As an output, we can see that Vipin’s salary is updated from 16000 to 14000, and a new employee Bipul is added to the table by the Update insert function. 

 

Delete Insert:

This deletes the current data and only adds the new data to the file.  

For example., current data in the existing table is of employees and their salaries: 

Here we are taking form type Delete_Insert, table src_data_salary from the Vertica connection, and serial number as a key value. Users can add/delete keys as per the requirement. It will delete the existing data and only insert the newly added data into the table. 

 

This is the current data in the table which has 5 employee’s information. 


 

Here we added one more employee Akshat’s information to the table  

As an output, we can see that it deleted the current data that was present in the table and added the new one only, i.e., Akshat  

     3. Select the connection which is built earlier. 

     4. Click Get table, and all the available tables in the connection will appear. 

     5. Select the table from the drop-down. 

     6. Click on Get Columns to select the columns present in the table.  

 

Encrypt Load:

Encryption is one way to ensure data security during the ETL process. Encrypting data involves transforming it into an unreadable format that can only be read with a decryption key. This makes it difficult for unauthorized users to access or tamper with the data. 

  •  In an ETL process, encryption can be applied to the data during the load stage. This means the data is encrypted before storing it in the destination system, such as a data warehouse.  
  • Depending on the ETL tool used, encryption can be implemented in different ways, such as using a built-in encryption function or calling an external encryption library. 

  1. Enter the Step name, which will appear in the grid. 
  2. Select the connection which is built earlier. 
  3. Set Password for encrypting the table; the user should remember this password to access the table in the future. 
  4. Click on Get Tables; select the table from the drop-down. (All the tables present in the selected connection will appear in the drop-down) 
  5. Mode: The user has to select the mode type: 
    • Append: “Append” refers to the process of adding new data or records to an existing dataset or database.
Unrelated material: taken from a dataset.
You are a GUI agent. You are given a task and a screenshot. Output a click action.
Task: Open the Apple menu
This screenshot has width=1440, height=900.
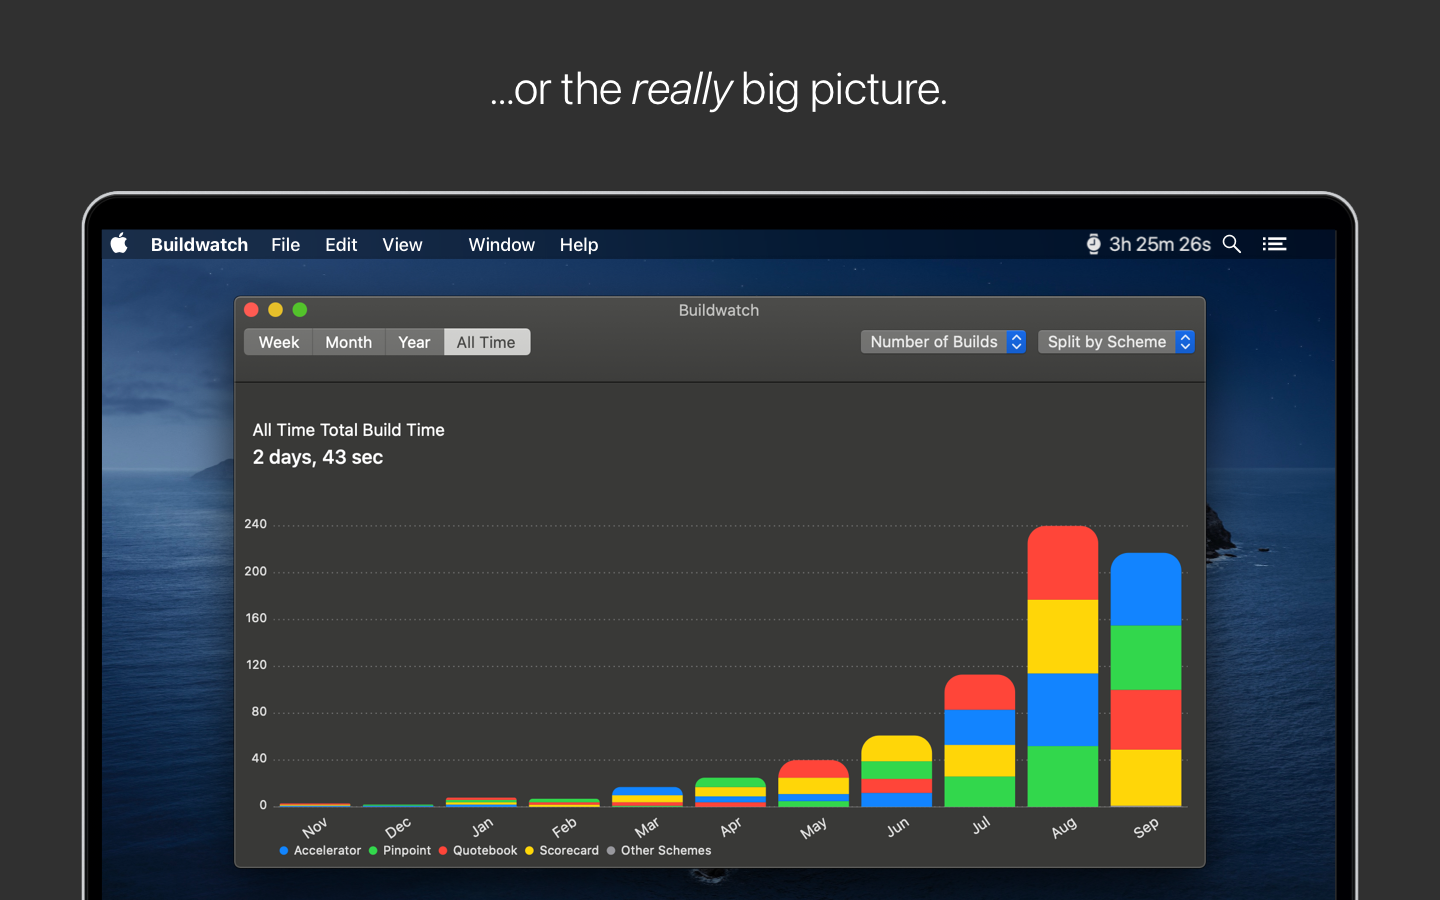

When appended data is typically added to the end of the existing dataset or database without modifying or deleting any existing data. 
    • Truncate & Load: Truncate is a database operation that removes all data from a table, effectively deleting all rows in the table. This operation is often faster than deleting rows one by one because it does not generate any undo logs or transaction logs, and it does not log individual row deletions. 
  6. Click on Get Columns, and all the columns will appear at the bottom; the user can select the columns as per the requirement. 
  7. Click Ok.

 

Lumenore Dataset: 

Lumenore dataset lets the user create and name the dataset and the column. The user can make a dataset from different sources. For example, he can connect a database and an Excel file through Joiner and use the same for creating the Schema and joins. 
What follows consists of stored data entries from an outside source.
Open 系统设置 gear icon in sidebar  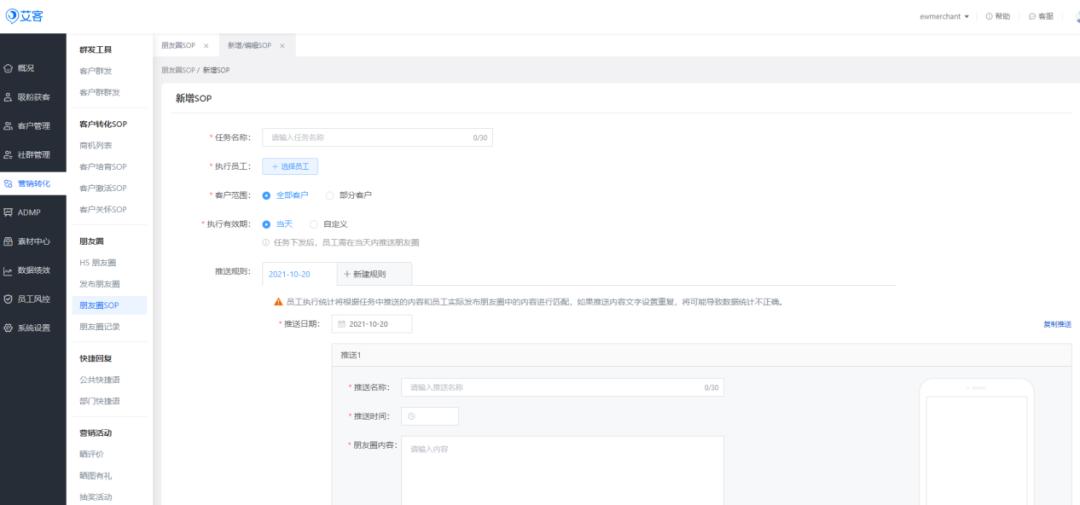point(9,328)
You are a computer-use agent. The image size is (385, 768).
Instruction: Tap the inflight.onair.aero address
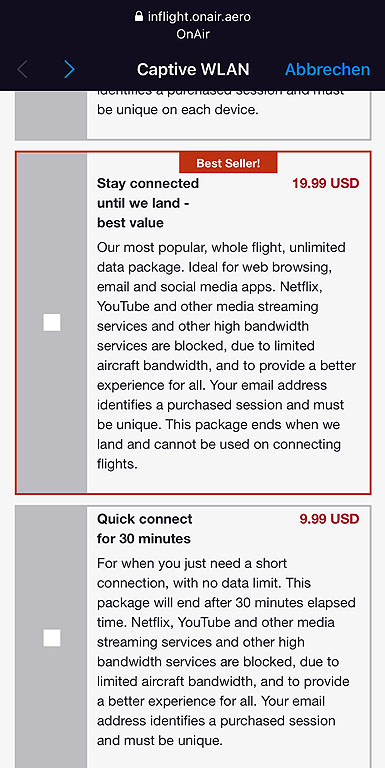199,17

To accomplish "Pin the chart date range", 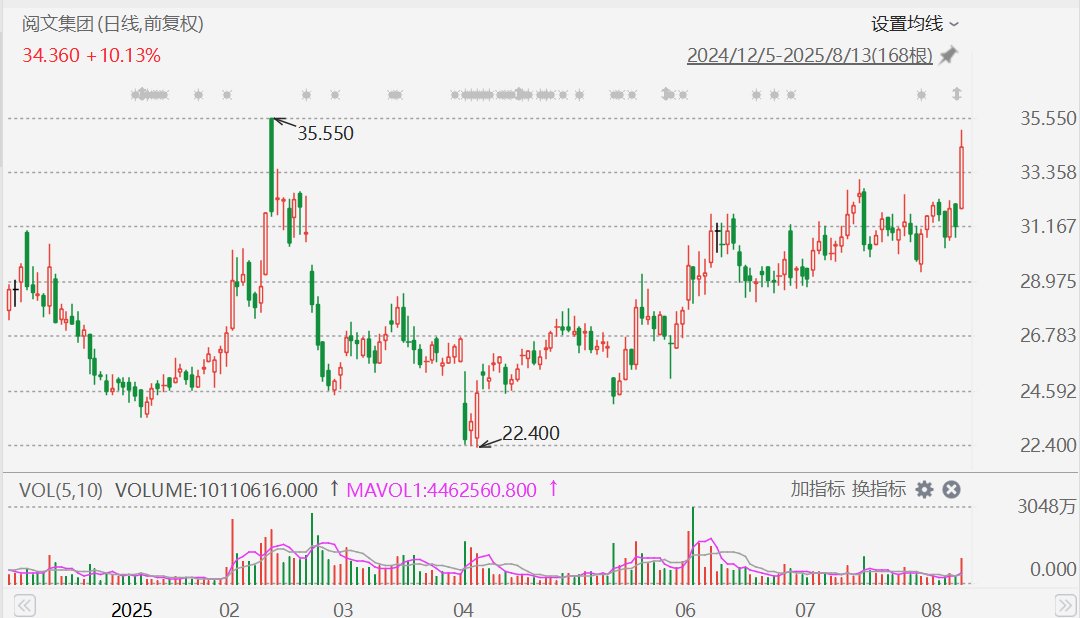I will coord(948,56).
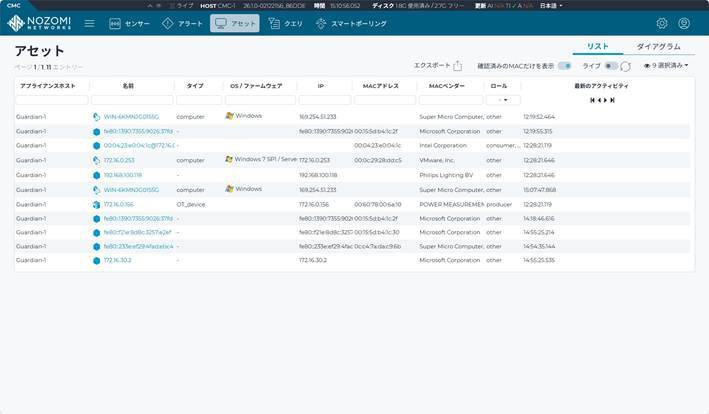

  1. Enter the Step name, which will appear in the grid. 
  2. Loading method: How the user wants to load the data. 
  • Update Insert: This will update the current data and insert the new data into the file.  
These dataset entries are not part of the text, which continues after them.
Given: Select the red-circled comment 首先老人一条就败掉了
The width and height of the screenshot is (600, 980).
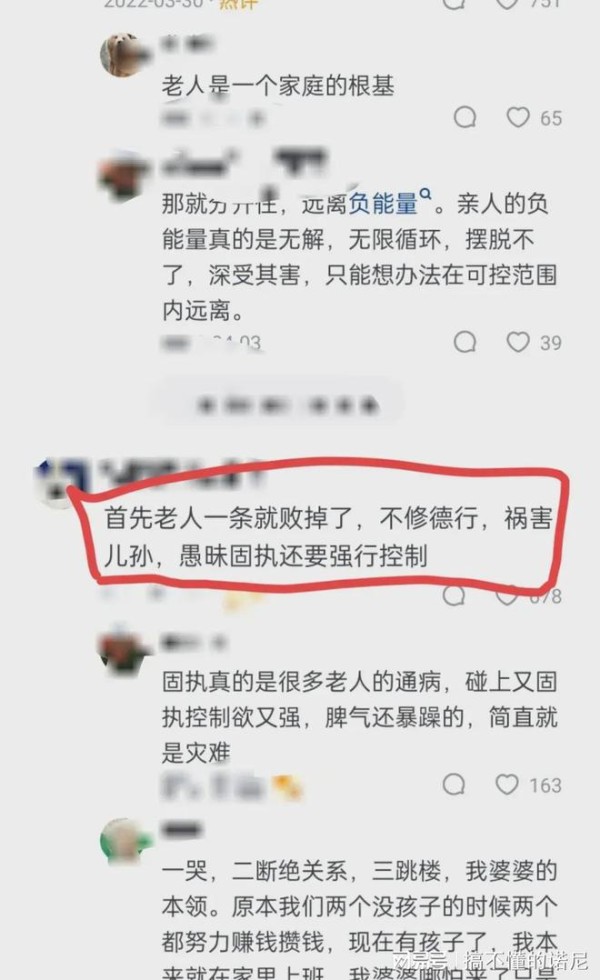Looking at the screenshot, I should click(328, 538).
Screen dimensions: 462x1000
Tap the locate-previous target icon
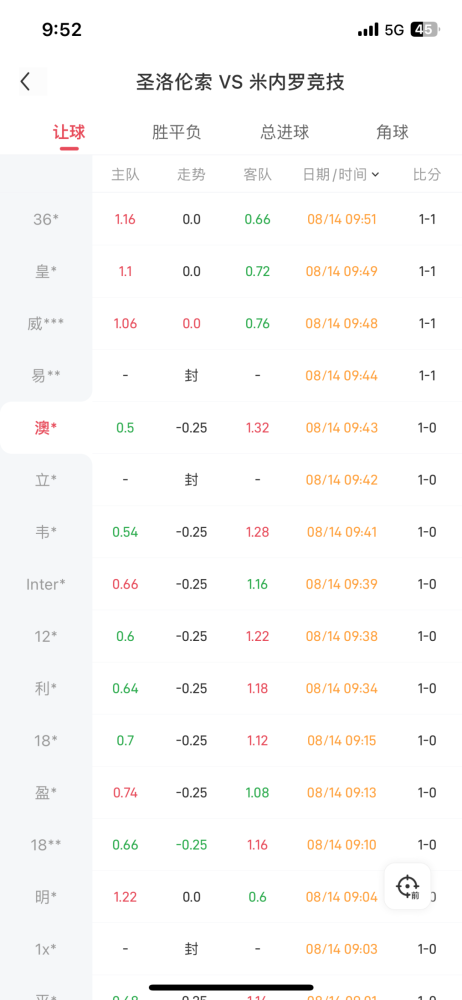pos(407,886)
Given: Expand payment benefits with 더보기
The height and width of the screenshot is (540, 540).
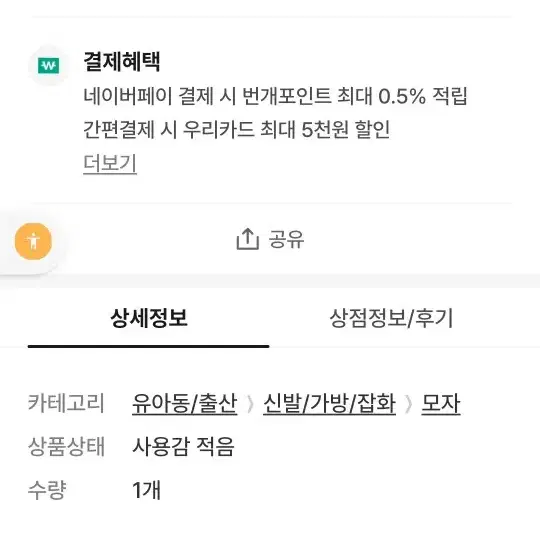Looking at the screenshot, I should point(110,163).
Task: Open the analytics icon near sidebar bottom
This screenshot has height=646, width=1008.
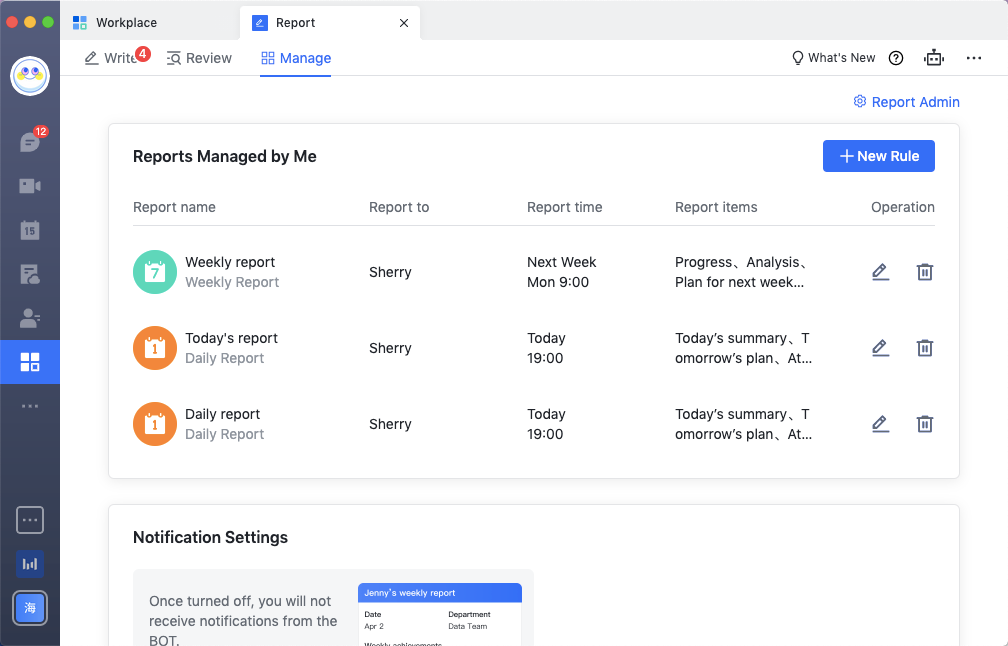Action: click(30, 563)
For example, current data in the existing table 

 

 

Now we are trying to update Dhoni city as Ranchi and insert a new record as Rohit using UPDATE INSERT mode. 

 

While loading the data into the table used, the user should select the mode as an ‘Update Insert,’ and the user should select key columns based on their requirement. 

The output of the graph: 

 

 

  • Delete Insert: This deletes the current data and only adds the new data to the file. For e.g., 1234 (current data) and 56(new data), the output will be 56. 

For example, current data in an existing table 

 

We are now trying to insert a new record using DELETE INSERT mode. Here we are selecting id as a Key Column. 

Here Dhoni & Rohit has to be deleted, and Kohli’s record should be inserted. 

The output of the graph: 

 

  • Append: “Append” refers to the process of adding new data or records to an existing dataset or database. When appended data is typically added to the end of the existing dataset or database without modifying or deleting any existing data. 

For example, we are trying to create a new dataset by using this data. 

 

 

Now we are trying to create a Dataset and Dataset table by using APPEND. 

The output of the graph: 

 

  • Truncate & Load: Truncate is a database operation that removes all data from a table, effectively deleting all rows in the table. This operation is often faster than deleting rows one by one because it does not generate any undo logs or transaction logs, and it does not log individual row deletions. 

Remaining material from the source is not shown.